- EXERCISE: In the PEP 376 discussion below, copy word for word the passage that starts at the words "Sure that makes" and stops after "the docutils example.".

If standard Python support for multi-version imports is required (it's not by me, but I accept that some people want it), then it should be designed in thoughout:
Isn't this problem directly analogous to the '.so version' (*) problem? Can we learn anything from the solution to that problem? Does not the fact that a (standard) solution to that problem was required indicate that a similar solution needs to be provided by core Python? (And yes, it's out of scope for PEP 376). --David (*) or, for our Windows users, DLL Hell and the Side By Side Component Sharing solution...

On Wed, Jul 15, 2009 at 12:10 PM, Paul Moore<p.f.moore@gmail.com> wrote:
Disclaimer: I've only read the short version, so if some of this is covered in the longer explanation, I apologise now.
Next time I won't put a short version ;)
PEP 376 support has added a requirement for 3 additional methods to the existing 1 finder method in PEP 302. That's already a 300% increase in complexity. I'm against adding any further complexity to PEP 302 - in all honesty, I'd rather move towards PEP 376 defining its *own* locator protocol and avoid any extra burden on PEP 302. I'm not sure implementers of PEP 302 importers will even provide the current PEP 376 extensions.
I propose that before the current prototype is turned into a final (spec and) implementation, the PEP 302 extensions are extracted and documented as an independent protocol, purely part of PEP 376. (This *helps* implementers, as they can write support for, for example, eggs, without needing to modify the existing egg importer). I'll volunteer to do that work - but I won't start until the latest iteration of questions and discussions has settled down and PEP 376 has achieved a stable form with the known issues addressed.
Sure that makes sense. I am all for having these 302 extensions flipped on PEP 376 side, then think about the "locator" protocol. I am lagging a bit in the discussions, I have 10 messages left to read or so, but the known issues I've listed so far are about the RECORD file and absolute paths, I am waiting for PJE example on the syntax he proposed for prefixes, on the docutils example.

- RECORDED INFORMATION:
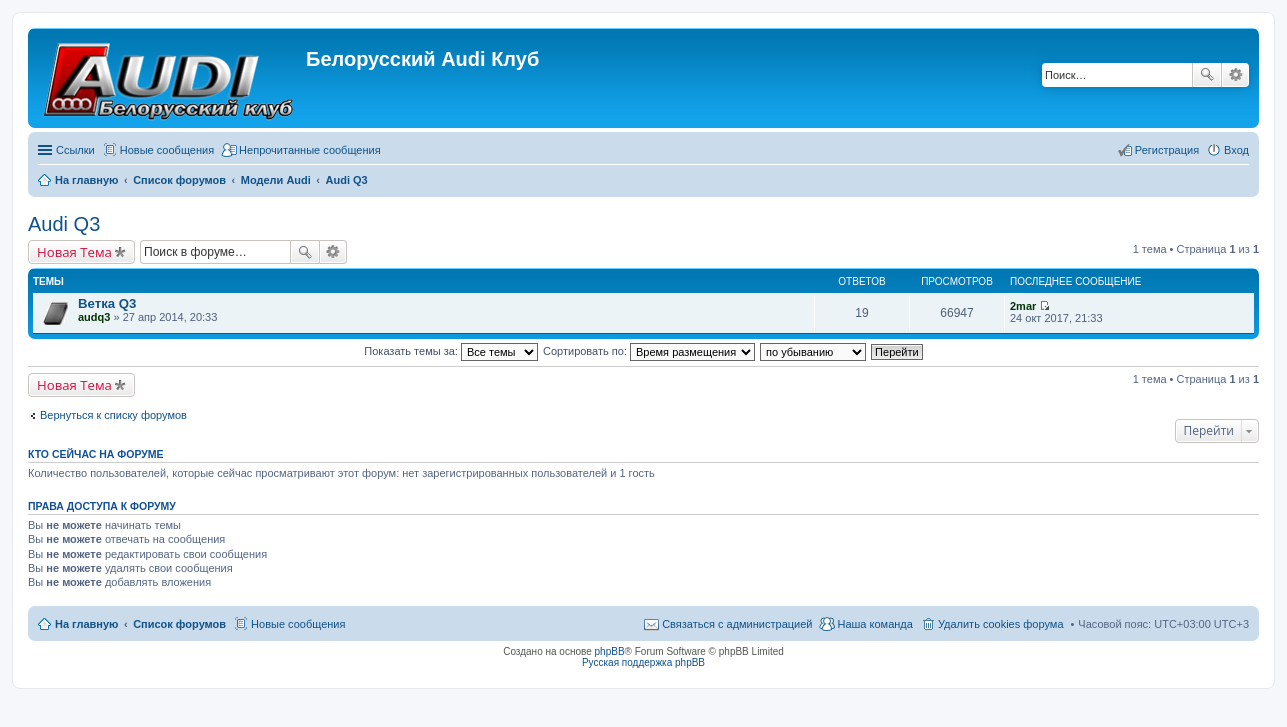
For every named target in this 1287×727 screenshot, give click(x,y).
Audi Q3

- CORRECT RESPONSE:
Sure that makes sense. I am all for having these 302 extensions flipped on PEP 376 side, then think about the "locator" protocol. I am lagging a bit in the discussions, I have 10 messages left to read or so, but the known issues I've listed so far are about the RECORD file and absolute paths, I am waiting for PJE example on the syntax he proposed for prefixes, on the docutils example.